5) Add your butter to the pasta – yes, all of it. In this recipe, it’s an entire stick. Don’t pull a diet move and skimp on the butter. This is macaroni and cheese and I warned that it wasn’t diet-friendly. If you’re on a diet, you shouldn’t be making this anyway.
6) Stir your pasta and butter together until the butter starts to melt. Now you can put it back on the burner and turn the heat down to the second to lowest setting. Waiting a minute or two before putting the pot on a hot burner allows the butter to melt and protects your pasta from being scorched on the bottom of the pan. Do you want to be stuck cleaning up that mess later?
7) Add your evaporated milk and Velveeta cubes. Stir every couple minutes or so until the cheese is completed melted. Avoid over-stirring to protect the shape of the noodles (again, a lesson learned if they turn to mush).
8) Salt and pepper to taste. There’s something about Velveeta that requires salt to cut the taste so be sure to add a little at a time and then taste a few noodles. Don’t be afraid to add more if you think it needs it.
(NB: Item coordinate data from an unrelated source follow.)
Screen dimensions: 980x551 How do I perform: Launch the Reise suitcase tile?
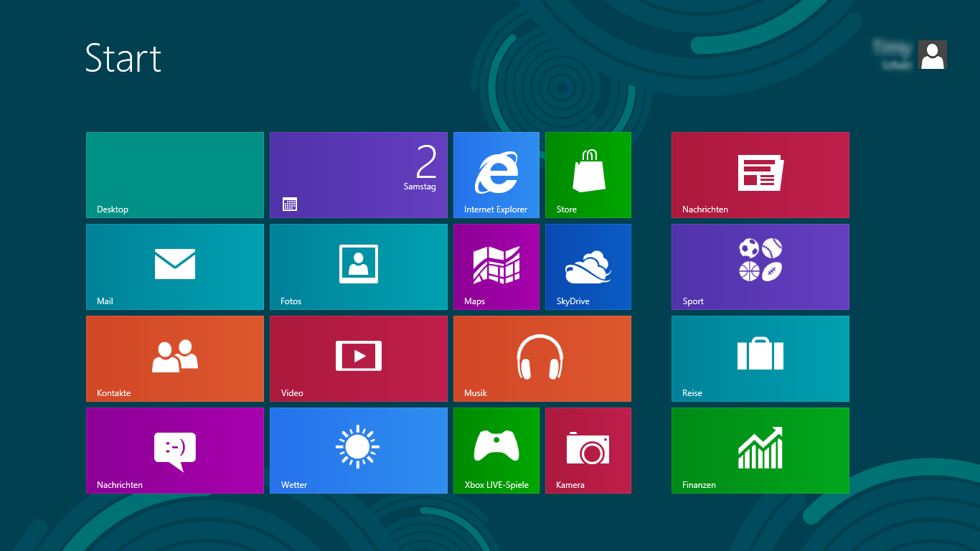(760, 359)
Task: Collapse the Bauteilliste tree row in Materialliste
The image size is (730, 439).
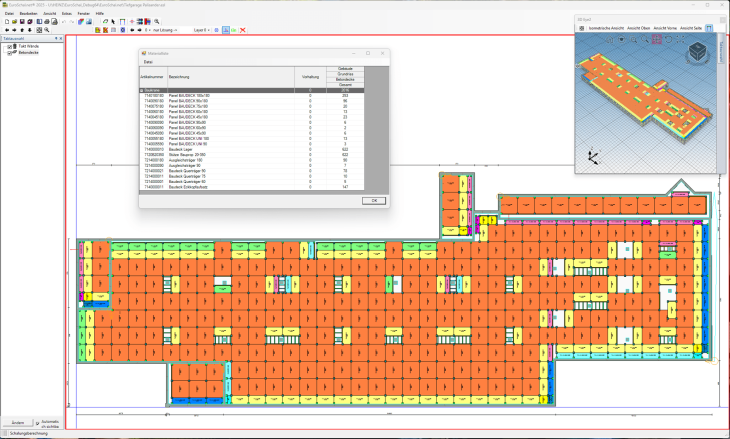Action: click(141, 90)
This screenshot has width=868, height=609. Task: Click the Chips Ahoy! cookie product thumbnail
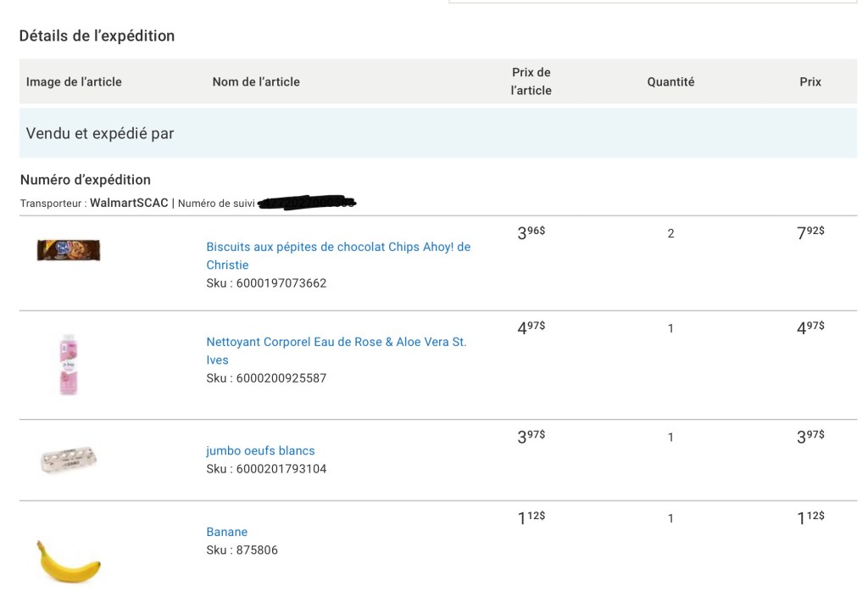(69, 250)
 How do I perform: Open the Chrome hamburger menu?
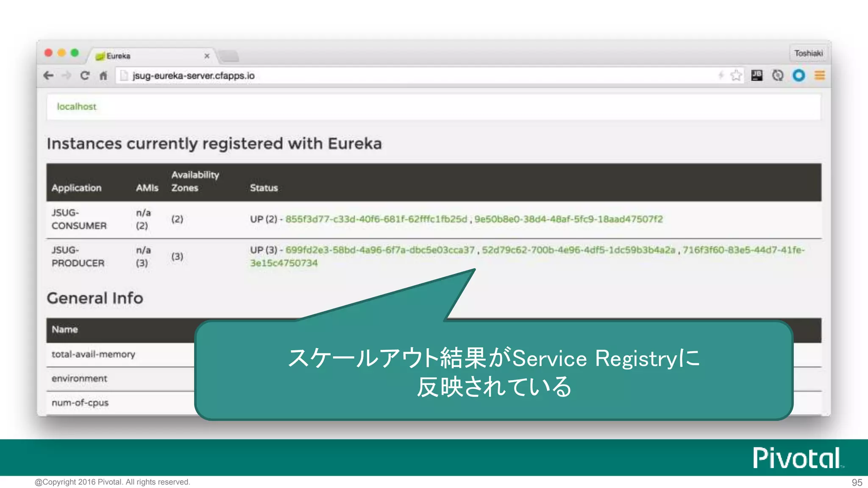pyautogui.click(x=819, y=75)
9) Serve immediately. This is NOT something you want to make entirely ahead of time and then bring over for a pot luck. If you want to do this ahead of time, make the noodles and then do the rest at the place you’ll eat.
TA – DA !
To answer any questions from those who need the idiot’s guide to cooking (*cough* Kim *cough*):
- no, tub butter is not the same as stick butter
- the milk you drink cannot be substituted for evaporated milk
- NO cheese cannot be substituted for Velveeta – EVER
- yes, you CAN use 2% Velveeta or 2% evaporated milk to help with the nutritional stats (if you dare compute them!)
Note: Every recipe I provide is my recipe in that I cook it. I find my recipes online, cookbooks… just about anywhere so yes I copy, yes I steal and yes I enjoy every bite! :)






My uncle makes mac n cheese from scratch for parties and my kids don’t like it because it doesn’t taste like what comes out of the box…
I might try this -I am not a big mac n cheese fan unless it is really good!
That sounds delish! And like something I would carry around for years on my hips…oh, to be young and thin again!